((

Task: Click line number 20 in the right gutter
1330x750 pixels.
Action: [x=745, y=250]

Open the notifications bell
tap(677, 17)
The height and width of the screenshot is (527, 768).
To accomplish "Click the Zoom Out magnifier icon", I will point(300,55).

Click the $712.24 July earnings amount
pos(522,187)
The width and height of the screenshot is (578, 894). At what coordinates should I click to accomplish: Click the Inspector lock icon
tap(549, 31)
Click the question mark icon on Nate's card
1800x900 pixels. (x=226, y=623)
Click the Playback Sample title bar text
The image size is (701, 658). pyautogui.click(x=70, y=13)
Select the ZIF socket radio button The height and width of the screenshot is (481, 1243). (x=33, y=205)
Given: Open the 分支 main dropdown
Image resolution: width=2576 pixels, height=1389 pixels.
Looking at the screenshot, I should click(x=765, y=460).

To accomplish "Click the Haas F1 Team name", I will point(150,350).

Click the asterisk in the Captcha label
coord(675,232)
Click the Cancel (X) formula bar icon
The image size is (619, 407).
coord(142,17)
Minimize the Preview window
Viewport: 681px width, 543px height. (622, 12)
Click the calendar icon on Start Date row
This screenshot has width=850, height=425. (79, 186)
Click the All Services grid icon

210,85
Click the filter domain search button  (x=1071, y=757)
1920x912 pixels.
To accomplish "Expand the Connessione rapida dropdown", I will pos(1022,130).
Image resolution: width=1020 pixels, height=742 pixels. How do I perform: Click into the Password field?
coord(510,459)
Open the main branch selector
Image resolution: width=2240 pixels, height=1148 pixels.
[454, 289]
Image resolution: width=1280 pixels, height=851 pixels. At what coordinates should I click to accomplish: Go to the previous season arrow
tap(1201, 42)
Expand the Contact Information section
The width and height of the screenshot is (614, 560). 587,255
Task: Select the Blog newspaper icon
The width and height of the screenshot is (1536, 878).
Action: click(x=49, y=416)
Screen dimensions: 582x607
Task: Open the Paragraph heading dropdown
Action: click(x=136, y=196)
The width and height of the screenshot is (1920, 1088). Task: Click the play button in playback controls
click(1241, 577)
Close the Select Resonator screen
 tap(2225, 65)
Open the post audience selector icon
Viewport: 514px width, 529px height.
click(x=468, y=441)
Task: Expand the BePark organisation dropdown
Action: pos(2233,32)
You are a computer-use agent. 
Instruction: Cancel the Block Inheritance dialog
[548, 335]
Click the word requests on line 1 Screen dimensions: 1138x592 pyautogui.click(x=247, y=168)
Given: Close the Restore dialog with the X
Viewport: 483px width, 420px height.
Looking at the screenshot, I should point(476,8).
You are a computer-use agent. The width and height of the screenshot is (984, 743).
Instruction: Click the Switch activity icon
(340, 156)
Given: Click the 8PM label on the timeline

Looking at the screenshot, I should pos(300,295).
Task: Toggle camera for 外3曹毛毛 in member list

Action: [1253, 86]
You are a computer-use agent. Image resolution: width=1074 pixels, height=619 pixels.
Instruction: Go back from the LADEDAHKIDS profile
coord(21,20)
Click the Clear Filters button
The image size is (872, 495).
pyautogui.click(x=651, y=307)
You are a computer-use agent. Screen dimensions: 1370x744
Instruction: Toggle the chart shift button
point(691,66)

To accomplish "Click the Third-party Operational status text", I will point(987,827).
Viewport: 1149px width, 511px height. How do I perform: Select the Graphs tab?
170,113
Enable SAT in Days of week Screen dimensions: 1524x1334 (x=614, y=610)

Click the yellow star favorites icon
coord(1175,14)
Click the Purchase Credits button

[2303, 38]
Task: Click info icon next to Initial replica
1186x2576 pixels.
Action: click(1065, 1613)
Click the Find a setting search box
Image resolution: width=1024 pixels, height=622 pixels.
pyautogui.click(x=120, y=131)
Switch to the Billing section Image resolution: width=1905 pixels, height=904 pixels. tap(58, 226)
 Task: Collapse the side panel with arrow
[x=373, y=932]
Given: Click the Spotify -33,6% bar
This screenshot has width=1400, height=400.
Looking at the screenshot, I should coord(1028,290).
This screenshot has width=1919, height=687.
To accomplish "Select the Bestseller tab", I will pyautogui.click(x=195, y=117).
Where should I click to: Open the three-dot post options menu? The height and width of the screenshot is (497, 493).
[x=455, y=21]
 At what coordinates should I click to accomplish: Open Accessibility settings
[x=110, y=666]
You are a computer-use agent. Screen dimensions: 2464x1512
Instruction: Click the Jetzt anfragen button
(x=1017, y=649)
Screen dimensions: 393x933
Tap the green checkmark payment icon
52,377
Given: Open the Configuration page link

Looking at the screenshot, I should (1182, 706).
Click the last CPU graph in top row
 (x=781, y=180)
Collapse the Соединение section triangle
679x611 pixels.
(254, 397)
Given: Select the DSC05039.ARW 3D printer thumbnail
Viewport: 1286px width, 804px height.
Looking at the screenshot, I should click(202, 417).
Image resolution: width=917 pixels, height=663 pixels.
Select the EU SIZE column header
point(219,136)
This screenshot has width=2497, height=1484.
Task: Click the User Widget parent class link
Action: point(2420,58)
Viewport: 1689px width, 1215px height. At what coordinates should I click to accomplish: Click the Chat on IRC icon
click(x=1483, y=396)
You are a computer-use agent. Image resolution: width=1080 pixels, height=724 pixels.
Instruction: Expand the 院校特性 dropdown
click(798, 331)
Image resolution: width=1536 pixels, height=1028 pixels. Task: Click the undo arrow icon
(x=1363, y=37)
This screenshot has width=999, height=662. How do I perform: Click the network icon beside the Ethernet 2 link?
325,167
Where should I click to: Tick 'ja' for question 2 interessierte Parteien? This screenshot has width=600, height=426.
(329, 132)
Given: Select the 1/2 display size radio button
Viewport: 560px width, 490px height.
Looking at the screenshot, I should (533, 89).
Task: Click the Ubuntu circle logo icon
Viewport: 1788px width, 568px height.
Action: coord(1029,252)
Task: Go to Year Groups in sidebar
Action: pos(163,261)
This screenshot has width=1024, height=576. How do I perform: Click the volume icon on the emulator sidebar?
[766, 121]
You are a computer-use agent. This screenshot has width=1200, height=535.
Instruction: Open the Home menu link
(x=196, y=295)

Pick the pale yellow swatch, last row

))

Written problem:
How many lines in the records above contain the string "Viewport"? Case counts. Reply with the number alone.

Exercise answer:
8